Fronte del Palco
 

Reggio, il sorriso delle Facce da Bronzi

faccedabronzi festivaldi Luisa Nucera - Per fortuna che la gente ha ancora voglia di ridere. Forse è un riso amaro, visto il particolare momento che la città sta vivendo sommersa da problemi di ogni genere. Dario Fo diceva che quando un popolo non sa più ridere diventa pericoloso. E' noto infatti il potere liberatorio che una risata possiede, il più eminente meccanismo di difesa da una realtà difficile di fronte alla quale manteniamo le distanze per proteggerci. Eppure molti sono intervenuti, la sera di mercoledì 8 maggio, al Teatro Odeon per assistere alla prima edizione del Festival nazionale del Cabaret titolato Facce da Bronzi, kermesse promossa dall'associazione culturale arte e spettacolo dietro le quinte in collaborazione con l'associazione Cabareboli patrocinata dalla Provincia di Reggio Calabria, dal Comune e dal Consiglio regionale della Calabria. Con maggiore facilità riusciamo a guardare le preoccupazioni dall'esterno, come se non ci appartenessero, nella speranza che poi, dopo aver sospeso il giudizio, torniamo ad affrontarle con maggiore lucidità. Ridere insieme poi sdrammatizza e crea complicità e senso di appartenenza. Il primo Festival itinerante ha offerto a tutti questa possibilità. Che forse avevamo perso o lasciato sopire nel cassetto perché ormai a Reggio si parla, si vocifera, si protesta, si urla. Per poi vivere il silenzio dell'attesa credendo illusoriamente che qualcosa possa cambiare. Perché se la parola è d'oro e il silenzio d'argento, allora sono loro, le facce che si aggiudicano il bronzo... procurando ilarità e leggerezza, positività ed entusiasmo.
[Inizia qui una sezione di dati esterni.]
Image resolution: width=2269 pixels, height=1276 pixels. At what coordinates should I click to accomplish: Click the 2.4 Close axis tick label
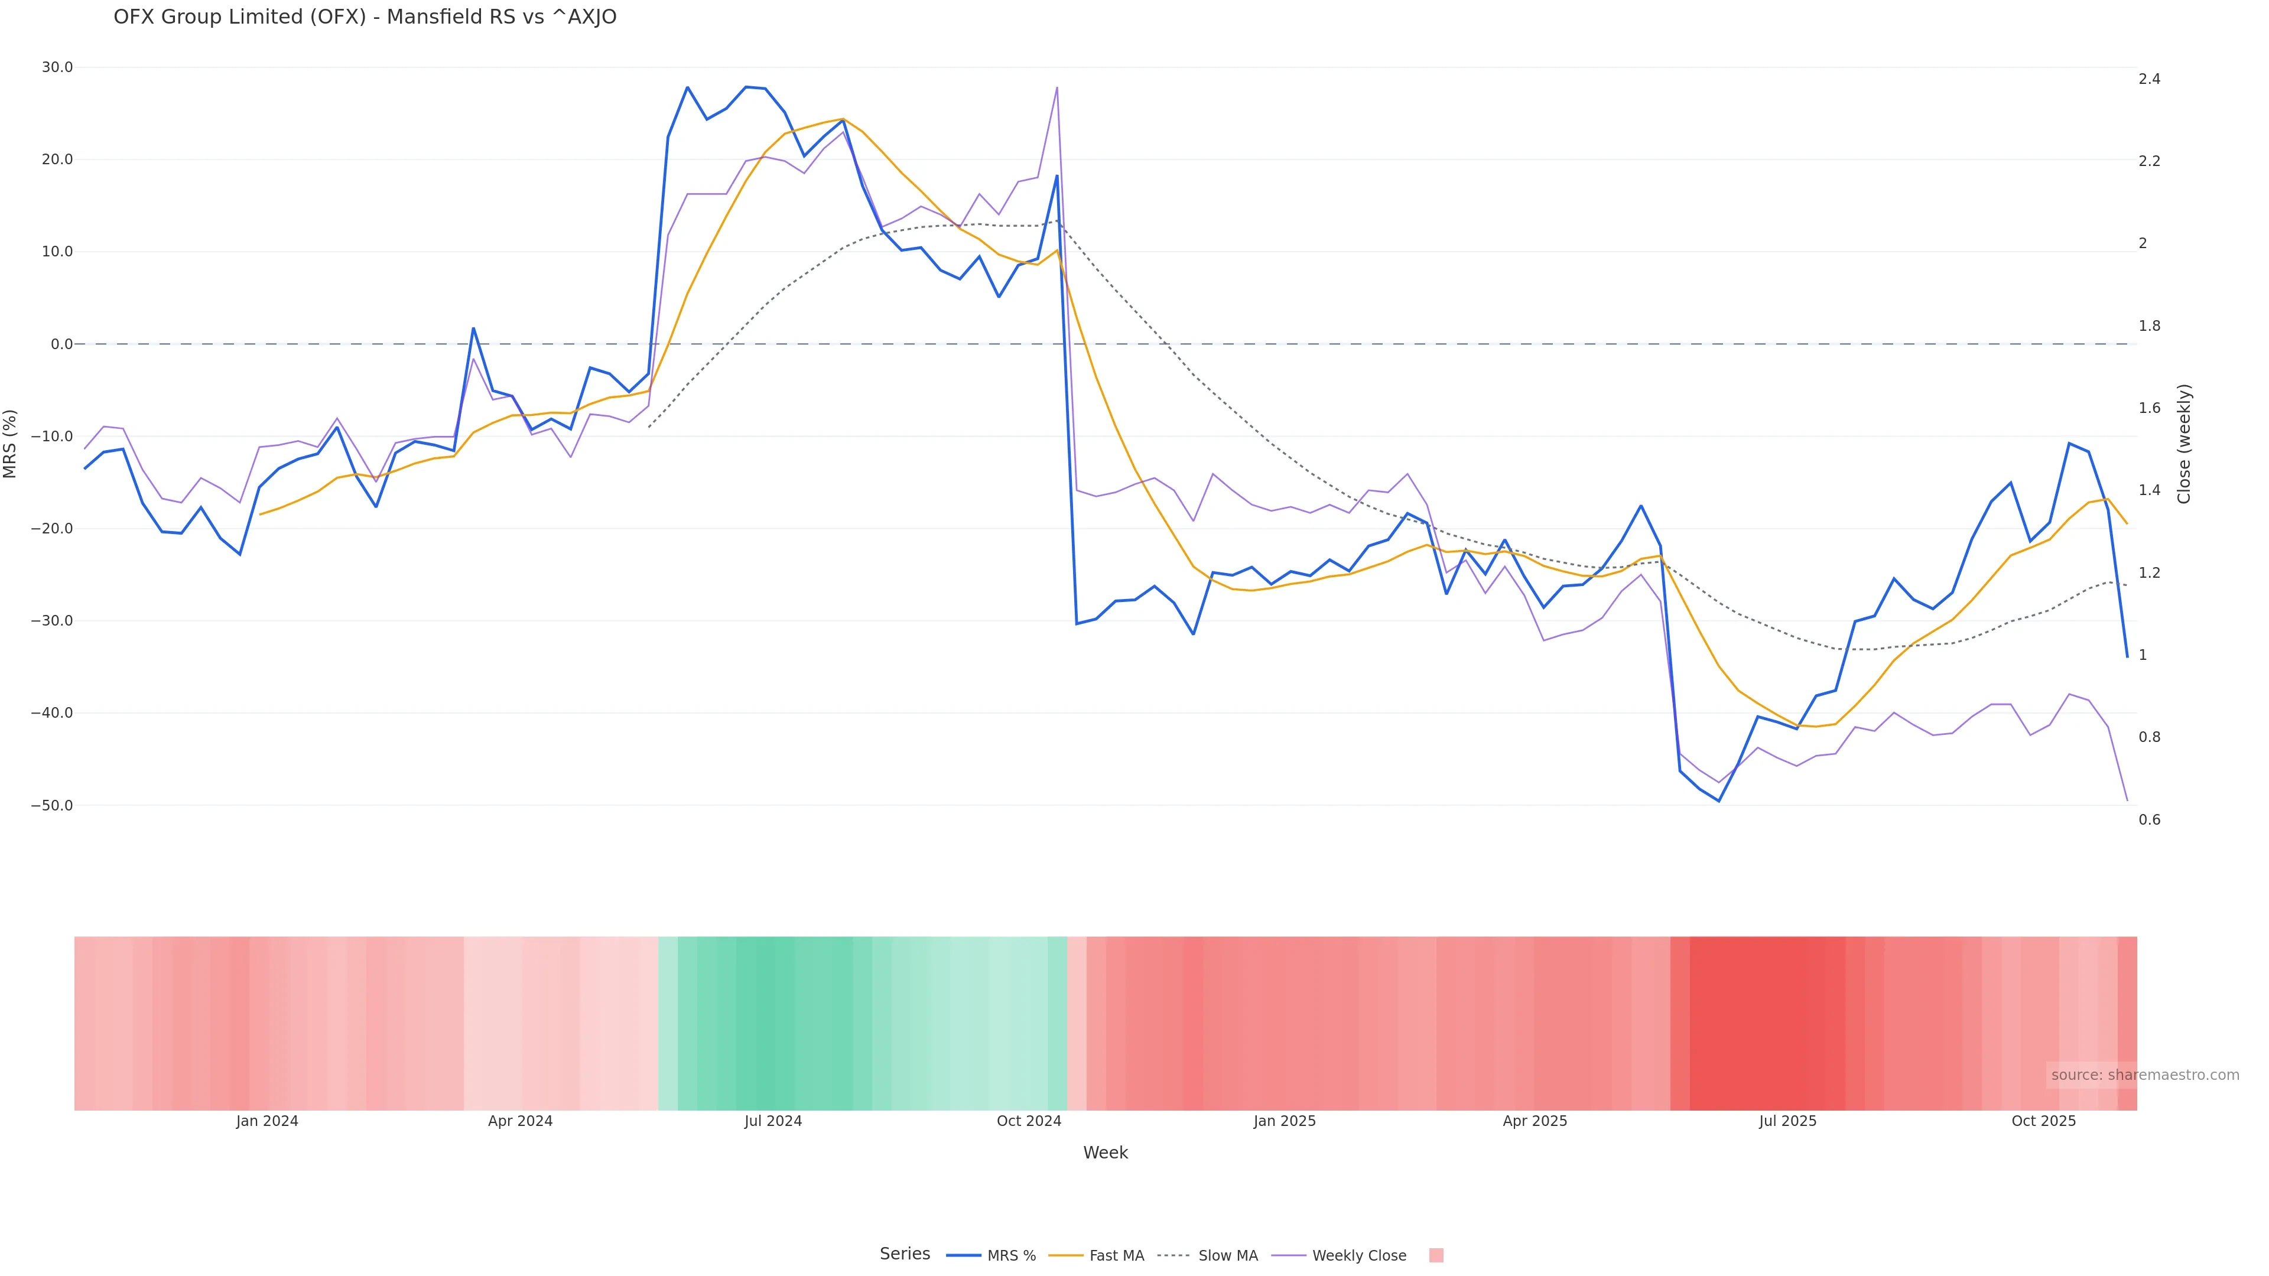(x=2149, y=78)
Ma il riso è tutt'altro che stupidità. E' un mistero che affonda le radici in meccanismi inconsci complessi. Il talento, la creatività, la preparazione dei partecipanti, ognuno col suo linguaggio espressivo e gestuale, a volte cadenzato e rapido, costellato di ambiguità e doppi sensi e ricco di condensazioni verbali di esilarante effetto catartico, ci ha fatto sentire liberi e svincolati da una quotidianità noiosa e logorante. L'intento della manifestazione è stato quello di valorizzare i giovani comici che hanno voglia di ridere e che soprattutto trasmettono tale desiderio. Una comicità legata ad una discreta ironia che ha fatto emergere la vincitrice, Mariuccia Cannata. Un'ironia sottile,capace di cogliere tra disincanto e indignazione, le profonde connessioni tra riso e pianto, comico e tragico, inevitabilmente appartenenti alla condizione umana. Di fronte alla quale forse è più facile piangere che ridere poiché il dolore imprime una scia difficilmente indelebile rispetto al riso che invece sembra rivelare ciò che ignoriamo, in un continuo perenne divenire. Ma il vero comico, a detta del talent show del momento, Gennaro Calabrese esibitosi brillantemente a fine serata, non deve far ridere, né piangere. Egli deve indurre al sorriso, alla commozione, alla pacata riflessione. Il sorriso infatti è constatazione serena di quanto già conosciamo, una sana consapevolezza. Speriamo di aver colto anche questo messaggio.